JF: Too Faced is so gimmicky
AE: THIS IS WHY WE ARE HERE
JF: Does this eyeshadow do enough to dismantle the patriarchy? Does my “boss lady” throw pillow come from a sweatshop that subjects working women and girls to a lifetime of poverty? Do I need a #feminist T-shirt to remind myself that I am I feminist? I guess. Can’t wait to climb to management and break the glass ceiling to reinforce an exceptionalism narrative!!!
AM: I #hustle and #grind every day to keep the patriarchy in powerrrrr
JF: I don’t #combat the system I #work the system
What’s the big deal, right? It’s just an eyeshadow kit. Or a pillow. Or a T-shirt. Except, it’s totally not. Language like “girlboss” is infantilizing to women. We don’t use these types of terms for other underrepresented groups, as Kathleen Davis noted in this piece in Fast Company. In fact, if we did, it would almost seem like a slur.

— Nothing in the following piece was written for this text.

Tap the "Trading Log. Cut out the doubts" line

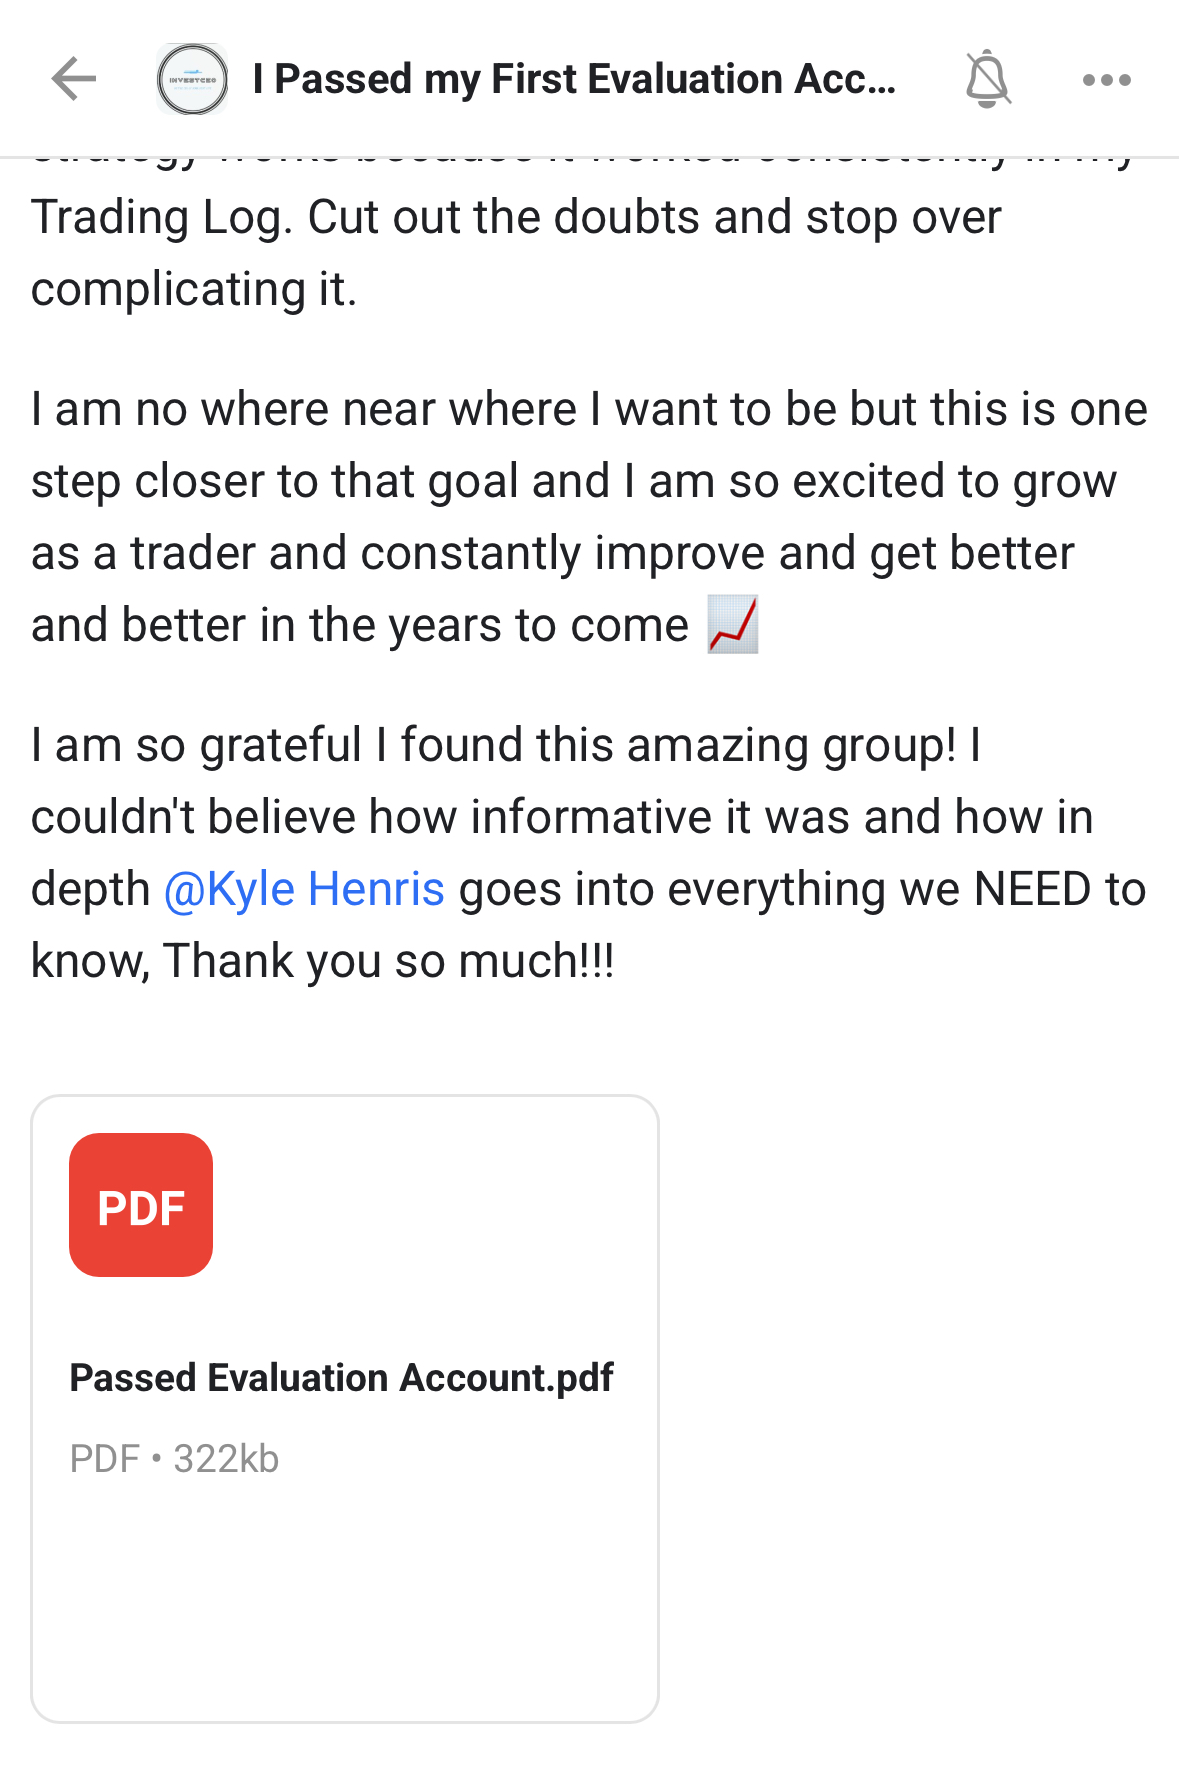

There’s more at play with these terms, though. It makes the work women do seem like a frivolous exercise, as if it’s something we’re doing just to occupy our time. It erases the huge portion of women who support their families, often for minimum wage. In other words, “girlboss” is class prohibitive; “girlworker” is just as deserving of basic human dignity as “girlboss.”
What’s more is that these terms are used to sell products that are often made by low-income women in countries far away from our own. Companies mark up the prices to sell “feminism” without actually practicing any feminist values. And many women buy it. After all, who wouldn’t want a world where our hard work was celebrated with sparkles and hashtags and throw pillows?
This is why at She Spends, we don’t use these types of terms. They diminish the important work women are doing in all fields and erase our sisters working in low-income jobs. We don’t need to wrap our work up in pretty bows to make it seem beautiful and cute to other people. In fact, we’re happy to do the opposite, sharing the tough parts of our jobs in a supportive environment.
What #feminism is good for is moving eyeshadow palettes, T-shirts, throw pillows, notebooks, pencil cases, bags and other garbage. We’ve had enough of infantilizing products exploiting feminism to a capitalist end. She Spends is here to exploit capitalism to a feminist end.